1. Es kann dahinstehen, ob der von den Klägern und Beschwerdeführern (Kläger) geltend gemachte Verfahrensmangel (Verstoß gegen §§ 76, 96 FGO) hinreichend dargelegt wurde (zu den Anforderungen s. Beschlüsse des Bundesfinanzhofs ―BFH― vom 27. Oktober 1998 X B 115/97, BFH/NV 1999, 630; vom 31. August 2000 IX B 79/00, BFH/NV 2001, 456; vom 2. April 2002 X B 56/01, BFH/NV 2002, 947). Jedenfalls liegt der gerügte Verstoß nicht vor.
Die (vermeintliche) Nichtberücksichtigung des als Differenz zwischen erklärten Mieteinnahmen und unstreitigen Bankzahlungen sich ergebenden Barzahlungsbetrags lässt sich den Gründen des Urteils des Finanzgerichts (FG) nicht entnehmen. Dazu ist im Allgemeinen davon auszugehen, dass ein Gericht von ihm entgegengenommenes Beteiligten-Vorbringen bei seiner Entscheidung berücksichtigt und auch denjenigen Akteninhalt in Erwägung gezogen hat, mit dem es sich in den schriftlichen Entscheidungsgründen nicht ausdrücklich auseinander gesetzt hat (vgl. BFH-Beschlüsse vom 19. Februar 2002 IX B 130/01, BFH/NV 2002, 802; vom 21. Dezember 2000 VII B 163/00, BFH/NV 2001, 917, m.w.N.). Im Streitfall ist der Barzahlungsbetrag zum einen im FG-Urteil unter I. (S. 4, 5) erwähnt und zum anderen vom FG in seinen Gründen unter II. ―wenn auch aus der Sicht der Kläger nicht überzeugend― behandelt worden. Wenn daher die Kläger insoweit einen Verstoß gegen §§ 76, 96 FGO rügen, als das FG "nicht alle Umstände berücksichtigt (hat), die in die Beweisführung hätten einfließen müssen", so wenden sie sich gegen eine fehlerhafte Würdigung des Beteiligten-Vorbringens bzw. des Akteninhalts. Damit wird jedoch wie bei Verstößen gegen Denkgesetze und Erfahrungssätze kein Verfahrensmangel, sondern ein materiell-rechtlicher Mangel geltend gemacht, der ―selbst wenn er vorläge― nicht zur Zulassung der Revision wegen Verfahrensmangels führen kann (vgl. BFH-Beschlüsse vom 19. Juni 2002 IX B 74/01, BFH/NV 2002, 1331; vom 26. Juni 2002 I B 96/01, BFH/NV 2002, 1469).

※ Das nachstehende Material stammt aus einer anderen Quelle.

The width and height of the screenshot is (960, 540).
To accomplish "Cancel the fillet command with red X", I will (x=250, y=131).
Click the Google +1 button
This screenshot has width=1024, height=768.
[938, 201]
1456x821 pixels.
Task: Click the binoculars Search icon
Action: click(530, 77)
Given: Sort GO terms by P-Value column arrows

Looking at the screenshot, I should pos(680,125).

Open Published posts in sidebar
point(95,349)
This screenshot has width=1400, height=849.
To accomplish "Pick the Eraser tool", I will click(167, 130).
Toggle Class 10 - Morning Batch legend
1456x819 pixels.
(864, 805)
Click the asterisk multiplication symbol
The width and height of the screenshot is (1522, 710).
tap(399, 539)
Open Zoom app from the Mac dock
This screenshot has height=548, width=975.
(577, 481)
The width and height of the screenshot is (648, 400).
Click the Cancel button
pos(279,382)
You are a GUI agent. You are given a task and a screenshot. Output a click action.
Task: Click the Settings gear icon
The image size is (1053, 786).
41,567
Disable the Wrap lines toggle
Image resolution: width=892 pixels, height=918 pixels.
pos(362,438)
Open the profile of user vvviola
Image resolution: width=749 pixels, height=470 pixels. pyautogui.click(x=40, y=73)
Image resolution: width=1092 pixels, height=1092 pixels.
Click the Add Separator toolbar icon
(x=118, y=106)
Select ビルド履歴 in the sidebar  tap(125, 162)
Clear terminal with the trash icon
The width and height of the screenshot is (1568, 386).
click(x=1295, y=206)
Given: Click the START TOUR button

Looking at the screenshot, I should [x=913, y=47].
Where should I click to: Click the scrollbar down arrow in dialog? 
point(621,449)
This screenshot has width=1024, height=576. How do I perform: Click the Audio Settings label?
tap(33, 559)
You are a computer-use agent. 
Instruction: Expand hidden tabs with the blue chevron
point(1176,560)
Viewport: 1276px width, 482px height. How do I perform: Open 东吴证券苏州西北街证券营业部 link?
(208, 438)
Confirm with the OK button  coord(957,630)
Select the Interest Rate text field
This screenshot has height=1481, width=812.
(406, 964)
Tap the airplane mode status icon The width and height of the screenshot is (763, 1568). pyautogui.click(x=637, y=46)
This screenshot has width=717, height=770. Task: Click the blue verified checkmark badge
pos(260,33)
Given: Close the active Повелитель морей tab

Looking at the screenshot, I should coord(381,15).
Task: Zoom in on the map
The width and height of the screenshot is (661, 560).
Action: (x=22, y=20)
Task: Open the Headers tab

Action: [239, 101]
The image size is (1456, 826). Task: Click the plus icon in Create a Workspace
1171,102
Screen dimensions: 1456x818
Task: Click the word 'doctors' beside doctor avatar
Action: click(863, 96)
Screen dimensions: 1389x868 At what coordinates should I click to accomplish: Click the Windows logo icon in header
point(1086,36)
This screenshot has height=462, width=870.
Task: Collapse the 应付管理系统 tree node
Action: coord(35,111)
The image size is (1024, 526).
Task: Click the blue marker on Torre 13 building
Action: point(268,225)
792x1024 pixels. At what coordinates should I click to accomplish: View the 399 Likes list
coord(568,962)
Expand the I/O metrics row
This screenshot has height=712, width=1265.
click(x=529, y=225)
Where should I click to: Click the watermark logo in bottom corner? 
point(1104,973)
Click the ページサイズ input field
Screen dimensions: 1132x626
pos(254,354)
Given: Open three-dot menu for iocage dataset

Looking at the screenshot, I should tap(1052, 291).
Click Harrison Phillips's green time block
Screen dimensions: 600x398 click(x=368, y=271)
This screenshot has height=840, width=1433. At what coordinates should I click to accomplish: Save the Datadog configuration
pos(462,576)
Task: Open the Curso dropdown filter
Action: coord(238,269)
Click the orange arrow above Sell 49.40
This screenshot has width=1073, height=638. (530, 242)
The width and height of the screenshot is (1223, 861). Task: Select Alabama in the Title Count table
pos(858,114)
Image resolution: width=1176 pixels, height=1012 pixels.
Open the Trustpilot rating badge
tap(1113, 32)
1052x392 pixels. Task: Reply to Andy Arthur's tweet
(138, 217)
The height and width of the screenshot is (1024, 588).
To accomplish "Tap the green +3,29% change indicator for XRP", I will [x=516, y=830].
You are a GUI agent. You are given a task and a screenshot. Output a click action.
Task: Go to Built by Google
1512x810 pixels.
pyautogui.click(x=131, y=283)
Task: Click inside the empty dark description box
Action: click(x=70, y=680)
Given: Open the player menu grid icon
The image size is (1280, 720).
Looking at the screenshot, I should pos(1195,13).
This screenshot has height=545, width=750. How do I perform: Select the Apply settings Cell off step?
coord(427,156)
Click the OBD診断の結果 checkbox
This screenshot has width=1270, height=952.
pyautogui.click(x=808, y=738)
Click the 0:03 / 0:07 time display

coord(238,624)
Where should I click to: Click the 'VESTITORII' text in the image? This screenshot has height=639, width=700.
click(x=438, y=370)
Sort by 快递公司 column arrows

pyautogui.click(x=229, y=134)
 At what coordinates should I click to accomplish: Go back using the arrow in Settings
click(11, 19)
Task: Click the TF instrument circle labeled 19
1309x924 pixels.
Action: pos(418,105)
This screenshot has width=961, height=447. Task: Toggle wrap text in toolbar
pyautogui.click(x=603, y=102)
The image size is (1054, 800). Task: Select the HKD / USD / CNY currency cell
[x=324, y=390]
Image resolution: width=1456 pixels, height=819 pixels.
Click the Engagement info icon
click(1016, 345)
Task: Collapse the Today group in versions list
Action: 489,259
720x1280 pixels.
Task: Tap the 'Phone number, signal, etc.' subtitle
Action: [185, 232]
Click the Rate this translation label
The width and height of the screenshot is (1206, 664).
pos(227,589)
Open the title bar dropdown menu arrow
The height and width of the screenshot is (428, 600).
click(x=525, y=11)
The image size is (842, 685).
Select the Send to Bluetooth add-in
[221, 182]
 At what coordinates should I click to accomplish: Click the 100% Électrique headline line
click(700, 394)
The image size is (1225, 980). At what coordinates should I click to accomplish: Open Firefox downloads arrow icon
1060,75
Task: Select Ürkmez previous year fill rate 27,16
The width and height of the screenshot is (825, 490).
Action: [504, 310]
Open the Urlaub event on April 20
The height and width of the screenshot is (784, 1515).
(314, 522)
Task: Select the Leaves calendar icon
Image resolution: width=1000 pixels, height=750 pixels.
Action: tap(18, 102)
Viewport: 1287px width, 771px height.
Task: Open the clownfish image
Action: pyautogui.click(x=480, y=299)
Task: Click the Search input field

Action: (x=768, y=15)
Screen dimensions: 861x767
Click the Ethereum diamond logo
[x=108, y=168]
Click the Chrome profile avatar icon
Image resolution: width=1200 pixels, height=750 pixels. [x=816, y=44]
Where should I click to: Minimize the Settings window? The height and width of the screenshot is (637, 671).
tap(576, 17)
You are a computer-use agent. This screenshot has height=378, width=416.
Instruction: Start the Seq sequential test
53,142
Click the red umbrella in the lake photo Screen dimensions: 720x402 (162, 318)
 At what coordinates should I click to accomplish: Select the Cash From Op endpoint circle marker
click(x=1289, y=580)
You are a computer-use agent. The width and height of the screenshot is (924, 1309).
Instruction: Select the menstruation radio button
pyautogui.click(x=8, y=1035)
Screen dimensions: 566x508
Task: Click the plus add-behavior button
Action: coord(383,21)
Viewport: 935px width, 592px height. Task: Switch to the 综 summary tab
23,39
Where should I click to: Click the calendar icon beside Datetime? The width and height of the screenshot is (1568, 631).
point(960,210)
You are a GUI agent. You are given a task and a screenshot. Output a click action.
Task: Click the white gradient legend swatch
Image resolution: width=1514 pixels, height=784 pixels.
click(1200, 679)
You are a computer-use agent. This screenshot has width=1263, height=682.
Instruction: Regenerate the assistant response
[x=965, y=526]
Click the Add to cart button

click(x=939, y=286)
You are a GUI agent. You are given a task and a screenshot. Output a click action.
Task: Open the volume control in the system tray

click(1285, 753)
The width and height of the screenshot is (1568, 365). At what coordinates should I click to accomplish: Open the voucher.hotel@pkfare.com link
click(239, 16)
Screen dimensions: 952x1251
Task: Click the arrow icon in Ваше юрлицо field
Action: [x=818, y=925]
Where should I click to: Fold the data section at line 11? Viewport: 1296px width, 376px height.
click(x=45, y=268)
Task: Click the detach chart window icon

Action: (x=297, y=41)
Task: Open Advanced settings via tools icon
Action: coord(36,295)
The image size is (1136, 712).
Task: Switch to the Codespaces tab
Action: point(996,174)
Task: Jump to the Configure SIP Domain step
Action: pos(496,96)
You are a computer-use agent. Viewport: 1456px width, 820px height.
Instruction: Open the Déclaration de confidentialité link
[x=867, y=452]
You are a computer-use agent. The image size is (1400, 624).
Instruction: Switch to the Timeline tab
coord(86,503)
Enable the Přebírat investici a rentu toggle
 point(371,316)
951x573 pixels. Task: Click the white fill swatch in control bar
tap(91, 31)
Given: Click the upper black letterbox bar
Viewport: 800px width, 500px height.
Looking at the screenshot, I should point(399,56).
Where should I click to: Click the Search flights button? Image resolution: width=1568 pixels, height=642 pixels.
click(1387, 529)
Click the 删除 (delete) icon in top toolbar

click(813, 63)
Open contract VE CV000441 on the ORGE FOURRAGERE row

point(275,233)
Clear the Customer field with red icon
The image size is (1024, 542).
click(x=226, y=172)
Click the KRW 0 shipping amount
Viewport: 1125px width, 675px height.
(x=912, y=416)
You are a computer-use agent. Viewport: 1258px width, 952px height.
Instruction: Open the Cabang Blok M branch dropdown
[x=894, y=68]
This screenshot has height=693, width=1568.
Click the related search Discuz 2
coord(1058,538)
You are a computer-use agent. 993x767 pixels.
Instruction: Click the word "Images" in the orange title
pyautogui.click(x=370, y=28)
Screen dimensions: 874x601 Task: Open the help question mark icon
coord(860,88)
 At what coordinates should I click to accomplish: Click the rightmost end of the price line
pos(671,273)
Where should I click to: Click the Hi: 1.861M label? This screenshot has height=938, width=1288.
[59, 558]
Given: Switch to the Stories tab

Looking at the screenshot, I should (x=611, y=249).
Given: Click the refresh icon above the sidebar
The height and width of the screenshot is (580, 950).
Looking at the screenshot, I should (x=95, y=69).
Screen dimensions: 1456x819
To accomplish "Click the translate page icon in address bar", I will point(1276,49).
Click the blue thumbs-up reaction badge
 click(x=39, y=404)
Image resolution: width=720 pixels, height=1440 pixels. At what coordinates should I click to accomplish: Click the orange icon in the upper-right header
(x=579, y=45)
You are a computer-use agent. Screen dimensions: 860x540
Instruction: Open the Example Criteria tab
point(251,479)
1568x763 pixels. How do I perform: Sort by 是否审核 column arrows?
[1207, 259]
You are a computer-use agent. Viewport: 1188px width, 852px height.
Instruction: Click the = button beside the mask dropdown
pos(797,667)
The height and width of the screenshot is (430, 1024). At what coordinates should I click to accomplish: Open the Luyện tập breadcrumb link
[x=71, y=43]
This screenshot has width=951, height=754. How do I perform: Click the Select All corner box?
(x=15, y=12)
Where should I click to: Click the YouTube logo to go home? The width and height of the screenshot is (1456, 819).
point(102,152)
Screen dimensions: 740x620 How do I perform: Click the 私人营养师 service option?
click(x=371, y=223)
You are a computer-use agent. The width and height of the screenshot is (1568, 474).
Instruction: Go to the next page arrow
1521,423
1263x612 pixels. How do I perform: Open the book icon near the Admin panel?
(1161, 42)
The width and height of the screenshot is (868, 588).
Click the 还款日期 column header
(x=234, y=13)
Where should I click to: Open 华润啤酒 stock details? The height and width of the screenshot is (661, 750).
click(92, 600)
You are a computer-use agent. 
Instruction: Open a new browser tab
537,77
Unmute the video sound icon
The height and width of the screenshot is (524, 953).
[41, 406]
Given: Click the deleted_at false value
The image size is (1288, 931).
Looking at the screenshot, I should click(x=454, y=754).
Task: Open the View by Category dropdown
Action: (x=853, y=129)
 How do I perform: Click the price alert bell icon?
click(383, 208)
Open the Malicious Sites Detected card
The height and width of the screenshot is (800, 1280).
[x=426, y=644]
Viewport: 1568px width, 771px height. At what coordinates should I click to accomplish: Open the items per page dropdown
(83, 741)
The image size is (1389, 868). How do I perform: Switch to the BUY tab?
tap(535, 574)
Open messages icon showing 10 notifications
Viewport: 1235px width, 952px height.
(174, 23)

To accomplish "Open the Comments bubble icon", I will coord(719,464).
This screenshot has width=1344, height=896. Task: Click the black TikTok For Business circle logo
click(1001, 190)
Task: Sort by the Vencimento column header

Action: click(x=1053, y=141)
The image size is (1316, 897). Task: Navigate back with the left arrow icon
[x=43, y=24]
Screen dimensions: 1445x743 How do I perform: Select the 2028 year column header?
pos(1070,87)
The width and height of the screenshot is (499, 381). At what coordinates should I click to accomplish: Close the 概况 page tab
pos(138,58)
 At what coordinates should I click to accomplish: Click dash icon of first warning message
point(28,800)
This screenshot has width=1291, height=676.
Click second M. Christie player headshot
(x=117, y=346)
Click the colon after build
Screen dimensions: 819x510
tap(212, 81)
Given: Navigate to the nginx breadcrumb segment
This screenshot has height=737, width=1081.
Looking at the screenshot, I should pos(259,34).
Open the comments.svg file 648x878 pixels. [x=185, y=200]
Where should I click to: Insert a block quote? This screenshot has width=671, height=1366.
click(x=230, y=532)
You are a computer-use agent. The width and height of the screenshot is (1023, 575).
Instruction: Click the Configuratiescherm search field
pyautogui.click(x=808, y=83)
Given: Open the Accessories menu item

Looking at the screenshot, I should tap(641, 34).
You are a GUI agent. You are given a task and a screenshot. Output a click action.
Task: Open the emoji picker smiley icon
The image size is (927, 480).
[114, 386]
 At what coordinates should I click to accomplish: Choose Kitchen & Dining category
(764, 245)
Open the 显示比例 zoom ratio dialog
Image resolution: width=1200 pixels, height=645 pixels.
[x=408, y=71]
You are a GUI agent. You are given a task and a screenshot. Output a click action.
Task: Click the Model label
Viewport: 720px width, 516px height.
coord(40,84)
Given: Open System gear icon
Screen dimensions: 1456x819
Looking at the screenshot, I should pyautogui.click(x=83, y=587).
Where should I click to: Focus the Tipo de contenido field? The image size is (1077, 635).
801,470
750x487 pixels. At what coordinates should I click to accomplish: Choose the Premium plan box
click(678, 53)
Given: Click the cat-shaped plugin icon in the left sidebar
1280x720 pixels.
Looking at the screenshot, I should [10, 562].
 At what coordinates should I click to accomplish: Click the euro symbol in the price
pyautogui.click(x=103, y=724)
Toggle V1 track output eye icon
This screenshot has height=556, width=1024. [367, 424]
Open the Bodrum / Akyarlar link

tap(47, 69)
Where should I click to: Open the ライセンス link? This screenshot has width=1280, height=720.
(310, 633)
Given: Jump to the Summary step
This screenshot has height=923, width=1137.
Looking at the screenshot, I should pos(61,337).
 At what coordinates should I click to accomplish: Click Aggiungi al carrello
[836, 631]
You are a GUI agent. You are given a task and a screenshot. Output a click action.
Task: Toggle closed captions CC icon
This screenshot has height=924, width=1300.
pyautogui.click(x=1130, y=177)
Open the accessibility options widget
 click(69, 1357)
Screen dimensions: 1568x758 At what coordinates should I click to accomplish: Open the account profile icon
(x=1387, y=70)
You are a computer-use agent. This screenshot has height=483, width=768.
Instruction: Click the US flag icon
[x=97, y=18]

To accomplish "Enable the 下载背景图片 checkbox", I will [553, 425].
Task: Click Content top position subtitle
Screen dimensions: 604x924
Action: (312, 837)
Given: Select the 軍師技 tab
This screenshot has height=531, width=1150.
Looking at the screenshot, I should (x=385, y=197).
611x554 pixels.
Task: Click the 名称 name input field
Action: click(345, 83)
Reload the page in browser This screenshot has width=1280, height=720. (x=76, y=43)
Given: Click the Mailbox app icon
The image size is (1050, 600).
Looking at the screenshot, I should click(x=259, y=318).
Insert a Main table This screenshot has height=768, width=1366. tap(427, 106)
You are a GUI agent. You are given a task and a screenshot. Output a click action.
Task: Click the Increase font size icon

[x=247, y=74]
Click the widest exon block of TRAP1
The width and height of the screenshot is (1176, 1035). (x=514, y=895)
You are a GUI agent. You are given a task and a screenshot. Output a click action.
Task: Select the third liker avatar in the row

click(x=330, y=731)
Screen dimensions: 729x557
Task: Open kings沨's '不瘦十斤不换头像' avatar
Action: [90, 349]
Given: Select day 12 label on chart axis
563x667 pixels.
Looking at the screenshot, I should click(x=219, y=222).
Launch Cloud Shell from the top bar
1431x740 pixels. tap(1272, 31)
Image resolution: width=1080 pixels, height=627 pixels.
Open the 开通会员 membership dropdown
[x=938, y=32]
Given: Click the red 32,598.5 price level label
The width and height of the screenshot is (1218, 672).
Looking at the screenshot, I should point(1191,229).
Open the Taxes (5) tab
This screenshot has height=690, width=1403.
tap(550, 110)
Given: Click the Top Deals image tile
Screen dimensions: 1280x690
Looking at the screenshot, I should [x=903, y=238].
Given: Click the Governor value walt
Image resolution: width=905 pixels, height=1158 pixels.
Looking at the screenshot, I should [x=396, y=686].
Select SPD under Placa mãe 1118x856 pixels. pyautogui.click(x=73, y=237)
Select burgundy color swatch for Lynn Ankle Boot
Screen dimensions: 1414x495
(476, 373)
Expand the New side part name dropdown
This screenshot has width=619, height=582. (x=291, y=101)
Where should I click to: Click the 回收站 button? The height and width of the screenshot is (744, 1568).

2. Die Kläger haben die grundsätzliche Bedeutung der Rechtssache (§ 115 Abs. 2 Nr. 1 FGO) nicht hinreichend dargelegt. Es fehlt bereits an der Formulierung einer im Allgemeininteresse für klärungsbedürftig erachteten Rechtsfrage. Denn für die Beantwortung der aufgeworfenen Frage, ob "ein Vermerk des Vermieters auf seinem Exemplar des Mietvertrages … zivil- und steuerrechtliche Wirkung entfalten" kann, kommt es entscheidend auf die Umstände des Einzelfalls an, die das FG als Tatfrage zu beurteilen hat (vgl. BFH-Beschlüsse vom 13. März 1997 I B 124/96, BFH/NV 1997, 712; vom 25. September 2002 IX B 14/02, BFH/NV 2003, 191). Auch wären Ausführungen zur Klärungsfähigkeit (Entscheidungserheblichkeit) im Streitfall deshalb angezeigt gewesen, weil es sich hierbei um nur einen Aspekt im Rahmen der vom FG vorgenommenen Gesamtwürdigung handelt, ohne dass weiter begründet wird, inwieweit das FG nach seinem insoweit maßgebenden materiell-rechtlichen Standpunkt bei anderweitiger Beantwortung der Frage angesichts der übrigen Erwägungen zu einer anderen Entscheidung gekommen wäre.